Cosa fare:
Riporta il passo dell'estratto tra "IV. Quelli di" e "difensore è indifferente.", estremi inclusi, cambiando "Ventimiglia" in "Nizza".

Rialto
Repertorio informatizzato dell’antica letteratura trobadorica e occitana
Bonifaci de Castellana
Gerr’ e trebailh e brega·m platz
102.
2
Bonifaci de Castellana
Gerr’ e trebailh e brega·m platz
Trad. it.
Apparato
Note

I. Mi piacciono guerra e tormento e tumulto, e mi piace quando vedo la retroguardia, e mi piace quando li vedo schierati, e mi piace quando vedo vibrare gran colpi, sicché la terra mi pare sottosopra: perché tale è il mio cuore e tale il mio sentimento, e in fatto di dispute capisco ogni giorno meno.

II. E m’infastidisco perché vedo avvocati incedere con così tanta boria, e mi è insostenibile la prudenza dei prelati, perché non ho mai visto nessuno rallegrarsene: poiché a chi porta davanti a loro la propria ragione, gli rispondono che questo è nulla, ché tutto è in realtà del Conte.

III. Mi piace la disgrazia dei provenzali, perché nessuno se ne accorge; e i francesi sono così galanti che di solito li fanno incedere con un cappio al collo che non procura loro alcuna pietà, tanto li considerano codardi.

IV. Quelli di Asti prendono tregua e pace, e perdono a Staffarda tutta la terra che è accanto; e io l’ho ben sentito dire, che Cuneo era la loro porta; e adesso vedo che li danneggia e non rispetta i loro ordini.

V. Vedo assai menomati i genovesi e il capitano che li protegge, poiché perdono la contea di Ventimiglia che solevano controllare. Ben vedo dunque Genova morta, e il capitano che soleva essere buon difensore è indifferente.

VI. Prenderei di corsa la sporta, piuttosto che difenderli con cavalieri e mercenari.

VII. Maurino, una gioia mi conforta: che so bene che la più valente mi desidera più di tutti i suoi parenti.

Voci dei dati:
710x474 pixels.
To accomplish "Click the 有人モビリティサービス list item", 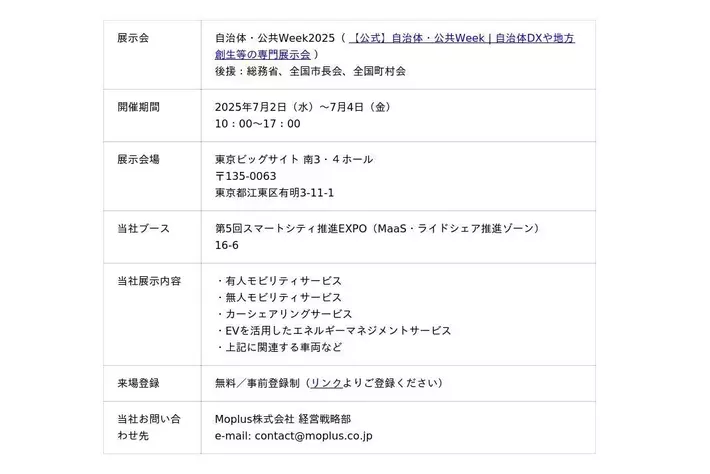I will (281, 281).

==

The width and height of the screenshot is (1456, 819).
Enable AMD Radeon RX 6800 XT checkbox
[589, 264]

...

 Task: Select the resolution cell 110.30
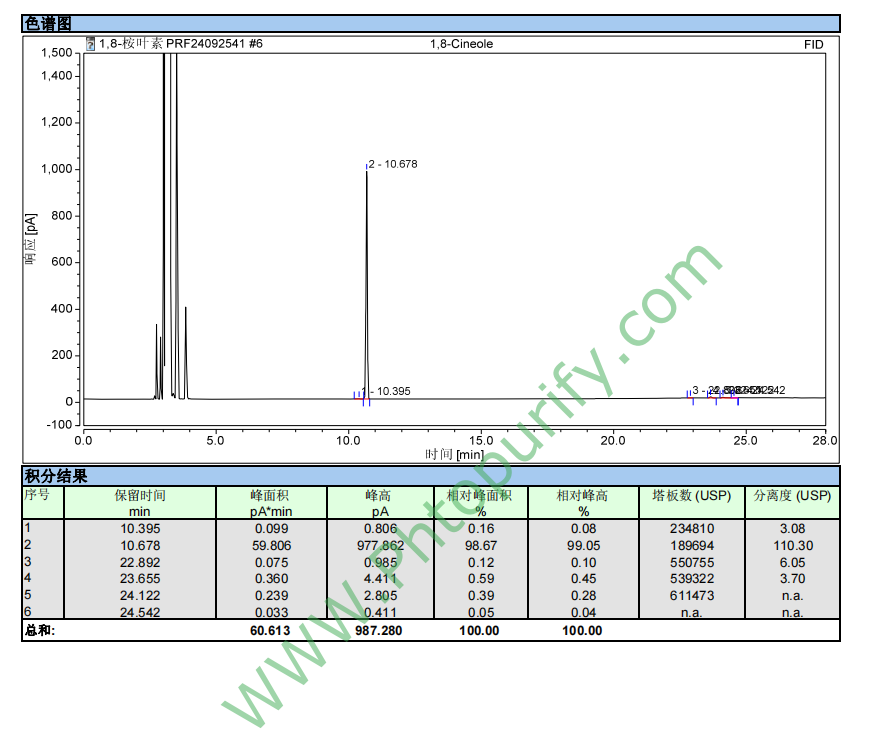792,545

Compito svolto:
IV. Quelli di Asti prendono tregua e pace, e perdono a Staffarda tutta la terra che è accanto; e io l’ho ben sentito dire, che Cuneo era la loro porta; e adesso vedo che li danneggia e non rispetta i loro ordini.

V. Vedo assai menomati i genovesi e il capitano che li protegge, poiché perdono la contea di Nizza che solevano controllare. Ben vedo dunque Genova morta, e il capitano che soleva essere buon difensore è indifferente.